** Records for processing follows **

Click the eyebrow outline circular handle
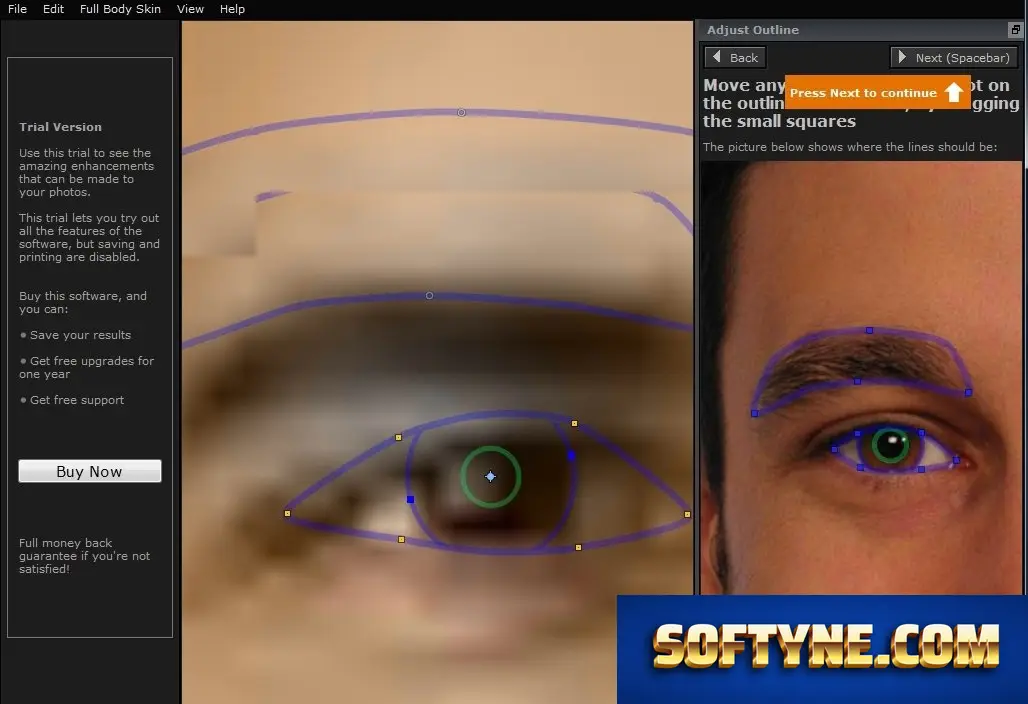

** End of Records for processing **
** Records for processing follows **

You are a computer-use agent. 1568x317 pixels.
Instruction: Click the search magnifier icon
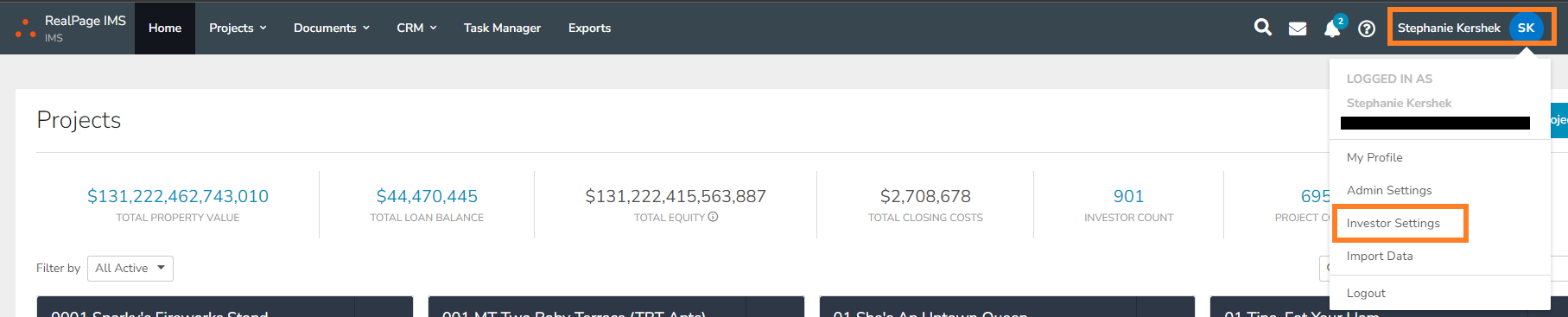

** End of Records for processing **
** Records for processing follows **

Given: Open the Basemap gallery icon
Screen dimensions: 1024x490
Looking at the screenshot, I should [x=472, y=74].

** End of Records for processing **

## Your goal
Of the entries above, repeat exactly the lines from the line with "You are a computer-use" through the line with "Instruction: Click the search magnifier icon", both of them included.

## Task response
You are a computer-use agent. 1568x317 pixels.
Instruction: Click the search magnifier icon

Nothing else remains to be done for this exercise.